I’m just going to bring up two points that speak for themselves. Just how relevant or precarious they are is up to you, dear reader. As it should be.
Did you know that one of the most pertinent reports to measure GDP by the Federal Reserve (aka GDPNow via the Federal Reserve Bank of New York) just so happened to find itself in this new era of cancel culture and took upon itself to cancel itself along with any historical data of past?
Funny how that happens when it appears any and all projections for GDP growth and/or inflation are seemingly spiraling in directions not conducive to any of the Fed’s prior forecasts. Pure coincidence, I’m sure.
Speaking of coincidence…
Did you hear that two of the Federal Reserve presidents (e.g., Mr. Kaplan of Dallas and Mr. Rosengren of Boston)
were caught disclosed that they had been actively trading their own portfolios all along? And, now that it is known, have decided for the sake of not having any possible vested interest or misunderstandings going forward, they are going to sell their holdings and move them to cash, you know, for the sake of integrity?
But, is that the “coincidence” that should catch someone’s attention who is trying to pay attention? Well, yes and no. For the real one you should noodle on, is this one…
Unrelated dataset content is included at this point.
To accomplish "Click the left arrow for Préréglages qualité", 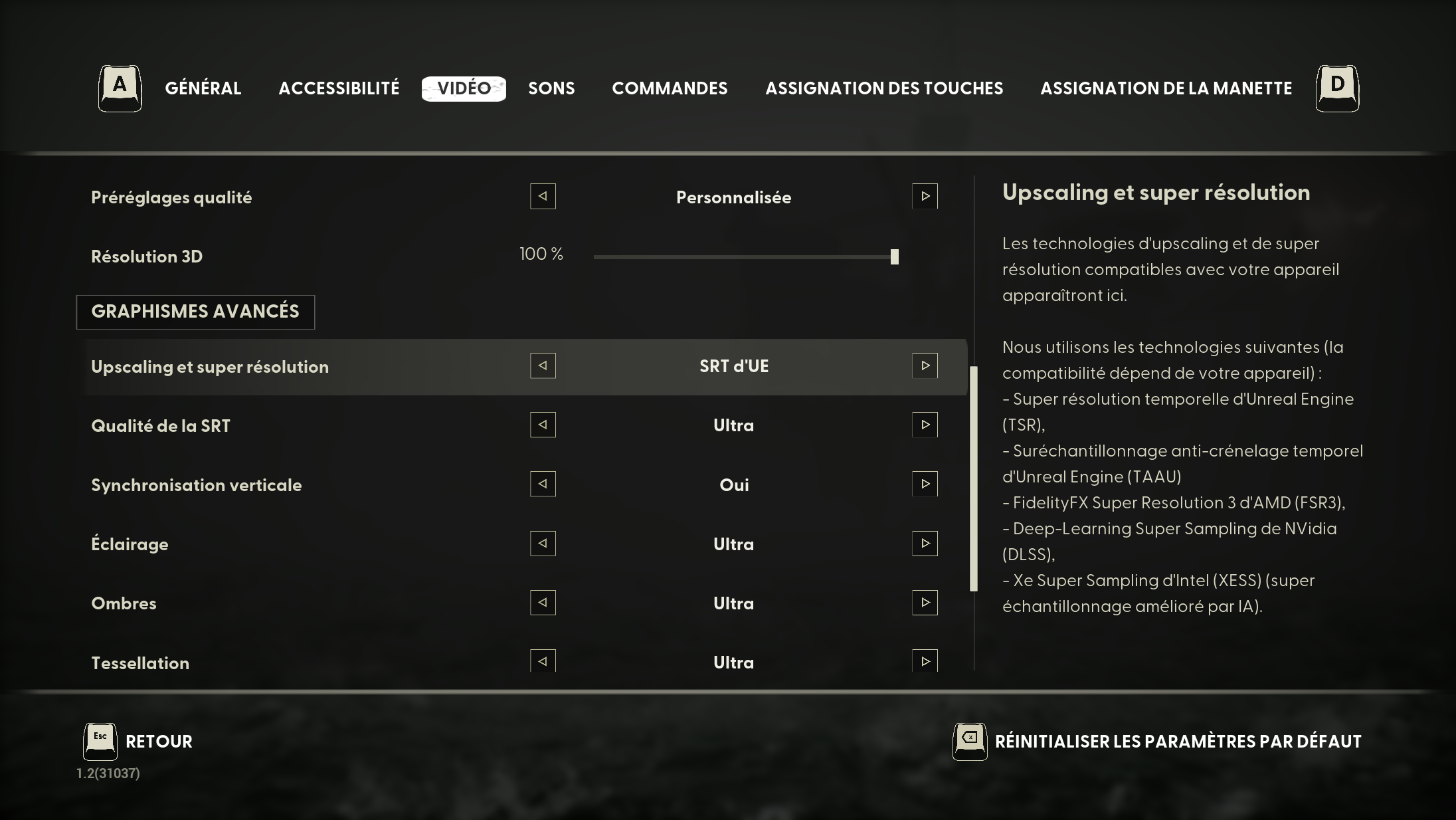I will pyautogui.click(x=543, y=196).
Is it not just a bit coincidental that since the above revelation of these two Fed. presidents, one who just so happens to be the ex V.P. of banking at Goldman, that only a day or so later, that same bank, adjusted its metrics for a possible Fed. taper from below 50-50 (mid 40’s) to a now, and far more consequential figure, of mid 70’s plus?
And people still want to believe: “The Fed’s got their back!”
Sure they do. And for confirmation, just ask anyone that did all the right things in life like: worked and frugally saved so they could retire comfortably and with general safety away from any market volatility during their “golden years” via any interest bearing accounts that took them decades to fund.
Just understand, that coincidence may strike there also, such as…
They may be out working as a Walmart™ greeter trying to compensate for all this Fed intervention.
But not too worry we’re assured, they would never do the same to stock market holders what they did to those savers and bond holders, right? That would be just too coincidental.
© 2021 Mark St.Cyr
Note: This is not trading or investing advice of any sort. This commentary is for “big picture” discussion purposes only. Please read, or re-read the “About This Site” page for any questions or clarifications.
Addendum: Later during the day I received a note from a colleague saying to the effect: “They said they were needing to change the formulation because of the impacts for COVID. That sounds like a reasonable thing to me.”
I responded, “It sure does, but then ask yourself, why wasn’t it needing to be addressed prior? You know, when the ‘markets’ were only going up with no chance or even a hint of ‘Tapering.’ Now, suddenly, it’s all no longer relevant? i.e., They didn’t just remove the forecast or tool going forward, but eliminated – all of it. You know, everything prior when the world never heard of the word COVID. Pure coincidence, I’m sure, right?”